Mechanical Properties of Lithium-Ion Battery Separators

Abstract

The lithium-ion battery has become an important energy storage technology to support the rapid growth of renewable energy production and hybrid/electric vehicle usage. However, these batteries degrade over time as charging and discharging them cause the electrodes to expand and contract, creating large cyclical mechanical stresses on the battery components. This thesis project seeks to understand the effects of mechanical stress on the polymer separator, which allows lithium ion to diffuse through while electrically insulating the electrodes. Specifically, the separators have been tested under compression and tension, at various strain rates, and in dry and wet environments. Results from this project have shown that compression tests yield data that are difficult to compare with those taken from tension tests.

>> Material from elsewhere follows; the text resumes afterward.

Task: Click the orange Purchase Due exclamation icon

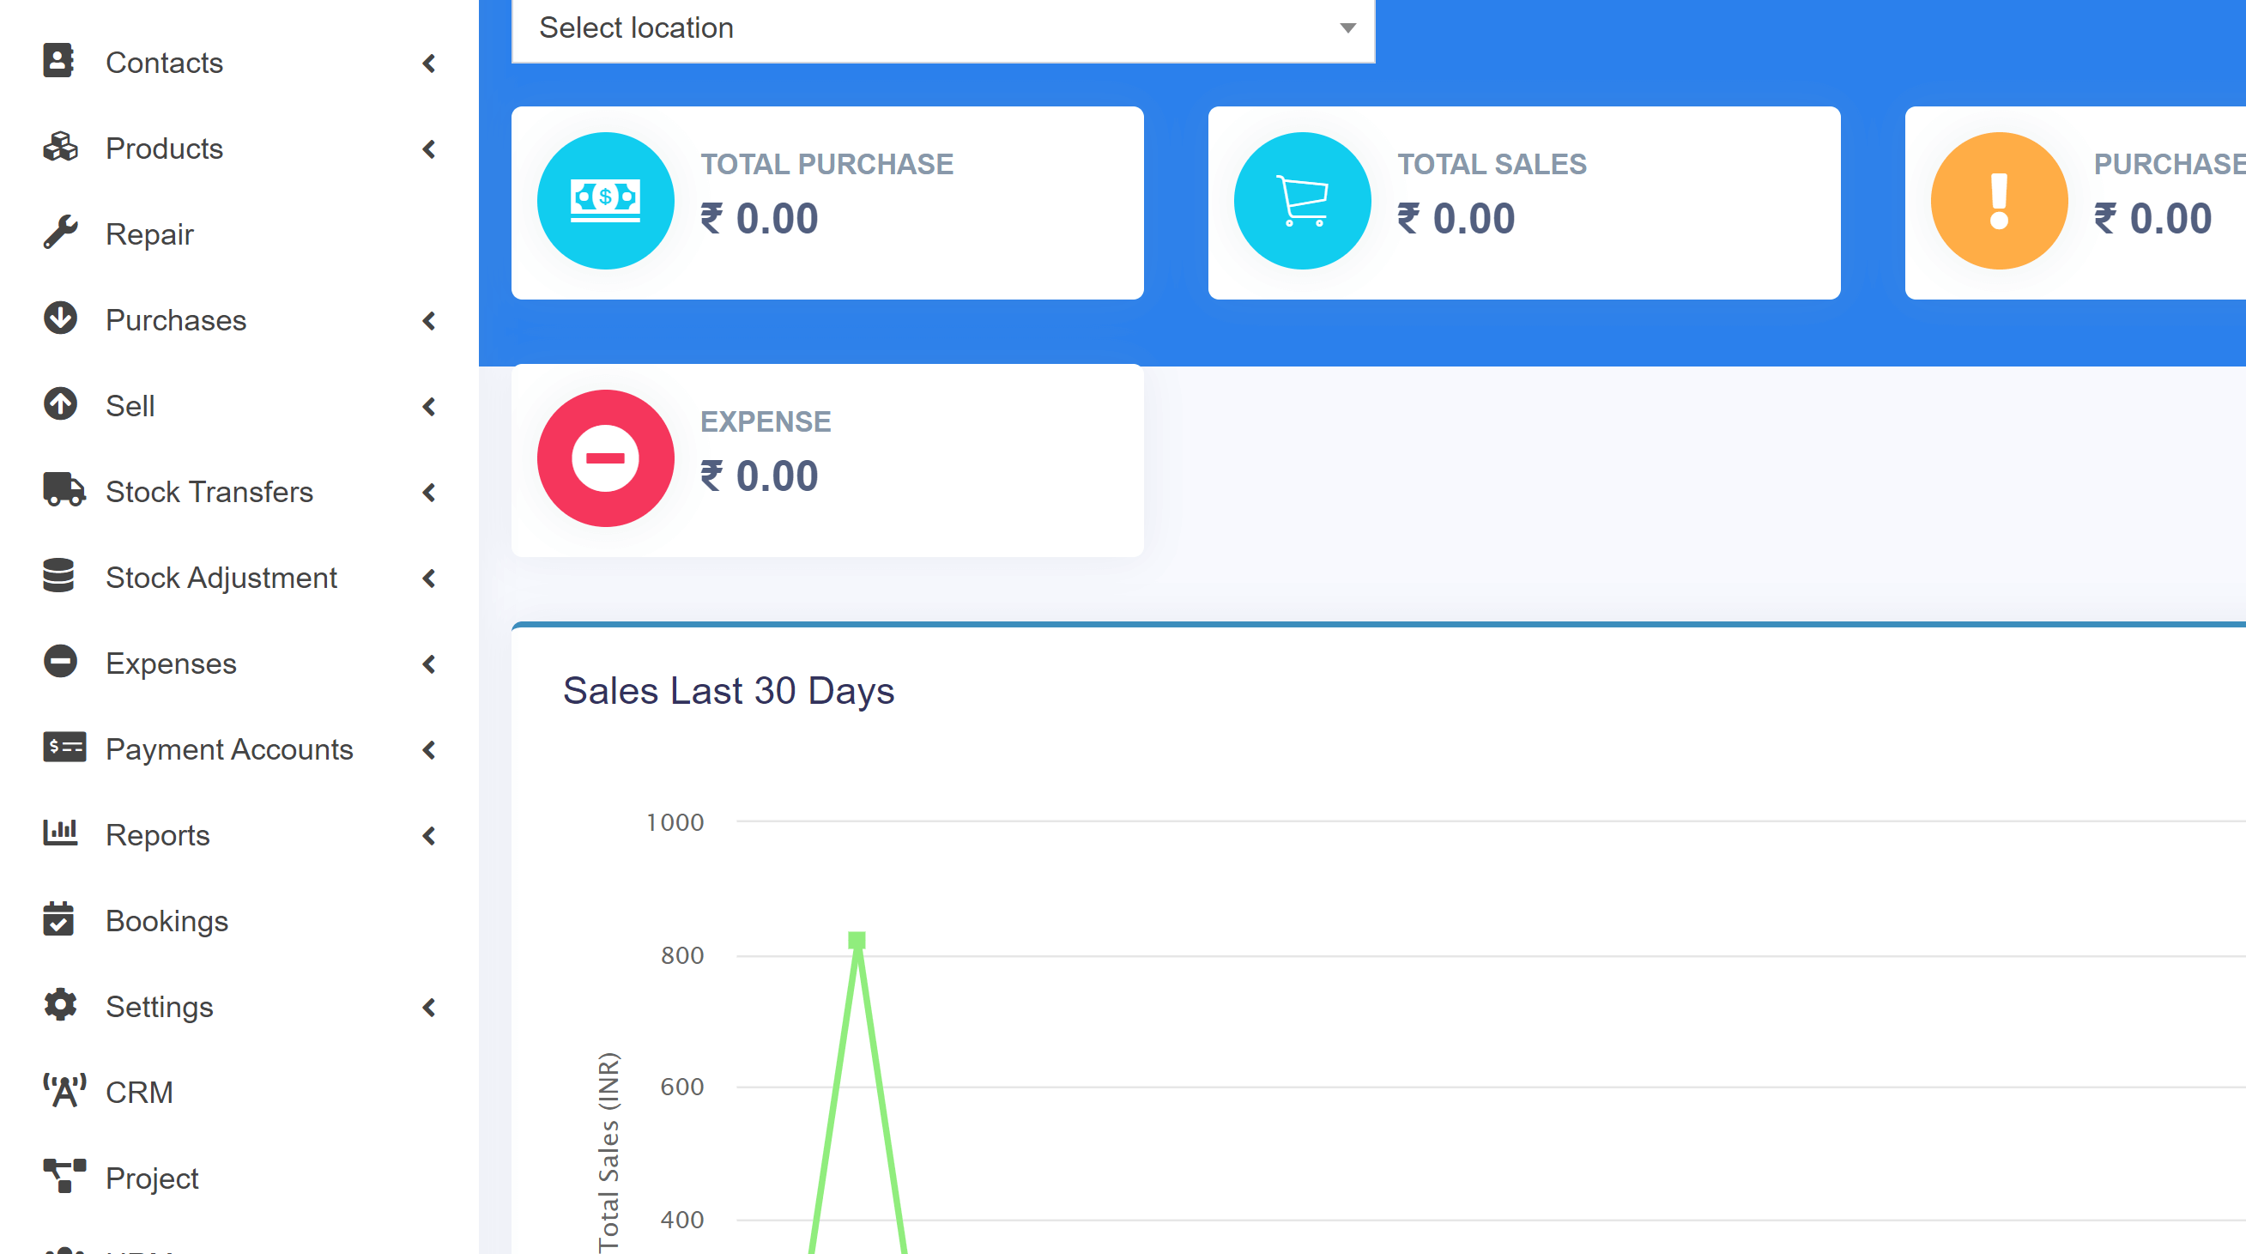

The separators tested in liquid environments have shown that, under fast compression rates, fluid inside the separator pores increases the Young’s modulus and yield stress of the separators. At slow compression rates, the chemistries of the liquid and the polymer separator come into play. Dimethyl carbonate (DMC) and diethyl carbonate (DEC), both of which are organic solvents commonly used as lithium-ion battery electrolytes, have been observed to cause significant mechanical softening in the separators. Other solvents like acetone have also been shown to soften the separator material, while liquids like water and methanol do not show significant mechanical alteration of the separator.